Exact repetition of every record is required.
(Record excerpts begins)
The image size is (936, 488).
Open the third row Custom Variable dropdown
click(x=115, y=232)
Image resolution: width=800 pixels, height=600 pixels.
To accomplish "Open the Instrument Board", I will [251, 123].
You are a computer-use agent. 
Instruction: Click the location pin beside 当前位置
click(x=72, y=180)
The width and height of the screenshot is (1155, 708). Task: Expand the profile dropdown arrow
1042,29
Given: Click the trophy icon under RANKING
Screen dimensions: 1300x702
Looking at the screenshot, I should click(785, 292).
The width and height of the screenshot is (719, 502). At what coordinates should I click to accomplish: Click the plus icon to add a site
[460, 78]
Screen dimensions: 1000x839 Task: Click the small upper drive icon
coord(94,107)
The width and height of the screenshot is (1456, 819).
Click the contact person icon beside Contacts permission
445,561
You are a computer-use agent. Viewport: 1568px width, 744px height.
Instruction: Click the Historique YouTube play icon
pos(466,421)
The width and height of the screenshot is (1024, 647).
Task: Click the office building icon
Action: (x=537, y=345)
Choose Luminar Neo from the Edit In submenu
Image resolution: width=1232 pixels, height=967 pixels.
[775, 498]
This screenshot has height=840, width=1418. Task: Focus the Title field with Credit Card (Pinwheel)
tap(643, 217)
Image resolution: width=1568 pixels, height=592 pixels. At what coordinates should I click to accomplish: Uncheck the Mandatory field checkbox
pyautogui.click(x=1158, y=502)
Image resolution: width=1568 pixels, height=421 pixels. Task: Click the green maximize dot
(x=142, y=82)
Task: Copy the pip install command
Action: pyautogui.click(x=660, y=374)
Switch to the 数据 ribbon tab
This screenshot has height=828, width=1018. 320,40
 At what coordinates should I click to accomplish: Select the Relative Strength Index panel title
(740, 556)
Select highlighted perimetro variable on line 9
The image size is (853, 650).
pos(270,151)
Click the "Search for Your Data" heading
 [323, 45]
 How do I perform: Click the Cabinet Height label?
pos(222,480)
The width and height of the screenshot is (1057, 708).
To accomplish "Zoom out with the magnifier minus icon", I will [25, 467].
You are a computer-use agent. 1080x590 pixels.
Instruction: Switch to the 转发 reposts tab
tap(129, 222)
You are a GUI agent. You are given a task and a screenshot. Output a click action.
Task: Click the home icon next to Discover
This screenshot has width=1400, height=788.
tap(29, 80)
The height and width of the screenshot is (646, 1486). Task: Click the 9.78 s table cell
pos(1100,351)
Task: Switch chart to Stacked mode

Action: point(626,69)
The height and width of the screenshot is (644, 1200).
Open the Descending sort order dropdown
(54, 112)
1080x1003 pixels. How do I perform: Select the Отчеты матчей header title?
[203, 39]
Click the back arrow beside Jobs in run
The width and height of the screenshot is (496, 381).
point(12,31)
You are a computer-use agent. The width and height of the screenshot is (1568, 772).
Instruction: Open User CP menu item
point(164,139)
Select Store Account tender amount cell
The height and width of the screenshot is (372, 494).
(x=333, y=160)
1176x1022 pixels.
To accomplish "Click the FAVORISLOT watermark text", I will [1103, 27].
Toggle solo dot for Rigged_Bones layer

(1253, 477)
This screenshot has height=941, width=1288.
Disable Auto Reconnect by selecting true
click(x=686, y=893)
(Record excerpts ends)
▶ _Response box_
The image size is (936, 488).
Open the third row Custom Variable dropdown
click(x=115, y=232)
Image resolution: width=800 pixels, height=600 pixels.
To accomplish "Open the Instrument Board", I will [251, 123].
You are a computer-use agent. 
Instruction: Click the location pin beside 当前位置
click(x=72, y=180)
The width and height of the screenshot is (1155, 708). Task: Expand the profile dropdown arrow
1042,29
Given: Click the trophy icon under RANKING
Screen dimensions: 1300x702
Looking at the screenshot, I should click(785, 292).
The width and height of the screenshot is (719, 502). At what coordinates should I click to accomplish: Click the plus icon to add a site
[460, 78]
Screen dimensions: 1000x839 Task: Click the small upper drive icon
coord(94,107)
The width and height of the screenshot is (1456, 819).
Click the contact person icon beside Contacts permission
445,561
You are a computer-use agent. Viewport: 1568px width, 744px height.
Instruction: Click the Historique YouTube play icon
pos(466,421)
The width and height of the screenshot is (1024, 647).
Task: Click the office building icon
Action: (x=537, y=345)
Choose Luminar Neo from the Edit In submenu
Image resolution: width=1232 pixels, height=967 pixels.
[775, 498]
This screenshot has height=840, width=1418. Task: Focus the Title field with Credit Card (Pinwheel)
tap(643, 217)
Image resolution: width=1568 pixels, height=592 pixels. At what coordinates should I click to accomplish: Uncheck the Mandatory field checkbox
pyautogui.click(x=1158, y=502)
Image resolution: width=1568 pixels, height=421 pixels. Task: Click the green maximize dot
(x=142, y=82)
Task: Copy the pip install command
Action: pyautogui.click(x=660, y=374)
Switch to the 数据 ribbon tab
This screenshot has height=828, width=1018. 320,40
 At what coordinates should I click to accomplish: Select the Relative Strength Index panel title
(740, 556)
Select highlighted perimetro variable on line 9
The image size is (853, 650).
pos(270,151)
Click the "Search for Your Data" heading
 [323, 45]
 How do I perform: Click the Cabinet Height label?
pos(222,480)
The width and height of the screenshot is (1057, 708).
To accomplish "Zoom out with the magnifier minus icon", I will [25, 467].
You are a computer-use agent. 1080x590 pixels.
Instruction: Switch to the 转发 reposts tab
tap(129, 222)
You are a GUI agent. You are given a task and a screenshot. Output a click action.
Task: Click the home icon next to Discover
This screenshot has width=1400, height=788.
tap(29, 80)
The height and width of the screenshot is (646, 1486). Task: Click the 9.78 s table cell
pos(1100,351)
Task: Switch chart to Stacked mode

Action: point(626,69)
The height and width of the screenshot is (644, 1200).
Open the Descending sort order dropdown
(54, 112)
1080x1003 pixels. How do I perform: Select the Отчеты матчей header title?
[203, 39]
Click the back arrow beside Jobs in run
The width and height of the screenshot is (496, 381).
point(12,31)
You are a computer-use agent. The width and height of the screenshot is (1568, 772).
Instruction: Open User CP menu item
point(164,139)
Select Store Account tender amount cell
The height and width of the screenshot is (372, 494).
(x=333, y=160)
1176x1022 pixels.
To accomplish "Click the FAVORISLOT watermark text", I will [1103, 27].
Toggle solo dot for Rigged_Bones layer

(1253, 477)
This screenshot has height=941, width=1288.
Disable Auto Reconnect by selecting true
click(x=686, y=893)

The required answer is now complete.